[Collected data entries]
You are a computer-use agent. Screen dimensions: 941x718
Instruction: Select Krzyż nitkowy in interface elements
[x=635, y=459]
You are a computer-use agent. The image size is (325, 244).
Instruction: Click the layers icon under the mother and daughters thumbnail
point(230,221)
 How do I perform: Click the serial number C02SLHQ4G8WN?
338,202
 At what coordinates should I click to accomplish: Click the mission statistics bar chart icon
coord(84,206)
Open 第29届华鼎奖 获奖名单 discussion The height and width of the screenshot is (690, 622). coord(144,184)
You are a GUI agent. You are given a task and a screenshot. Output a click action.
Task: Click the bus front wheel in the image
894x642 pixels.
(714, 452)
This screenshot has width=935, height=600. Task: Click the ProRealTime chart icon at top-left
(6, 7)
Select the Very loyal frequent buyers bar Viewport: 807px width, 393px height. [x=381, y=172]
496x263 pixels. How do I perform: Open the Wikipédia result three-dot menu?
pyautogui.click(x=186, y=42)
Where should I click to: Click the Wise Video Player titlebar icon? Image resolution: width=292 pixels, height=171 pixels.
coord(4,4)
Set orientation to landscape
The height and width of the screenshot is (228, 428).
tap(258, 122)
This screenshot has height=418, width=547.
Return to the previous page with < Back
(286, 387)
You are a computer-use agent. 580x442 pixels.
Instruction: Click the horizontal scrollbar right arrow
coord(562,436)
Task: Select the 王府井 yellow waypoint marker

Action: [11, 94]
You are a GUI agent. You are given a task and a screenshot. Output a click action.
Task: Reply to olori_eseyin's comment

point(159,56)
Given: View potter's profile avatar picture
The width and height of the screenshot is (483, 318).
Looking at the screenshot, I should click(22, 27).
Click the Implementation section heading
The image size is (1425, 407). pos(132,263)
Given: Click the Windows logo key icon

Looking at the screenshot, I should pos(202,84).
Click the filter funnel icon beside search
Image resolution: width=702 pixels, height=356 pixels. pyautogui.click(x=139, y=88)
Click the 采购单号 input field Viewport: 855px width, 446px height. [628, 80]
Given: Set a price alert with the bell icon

*Goal of the exercise*. Within the entries above, find each line where "Viewport" appears; copy every one.

*Solution to the exercise*.
Select the Very loyal frequent buyers bar Viewport: 807px width, 393px height. [x=381, y=172]
Click the 采购单号 input field Viewport: 855px width, 446px height. [628, 80]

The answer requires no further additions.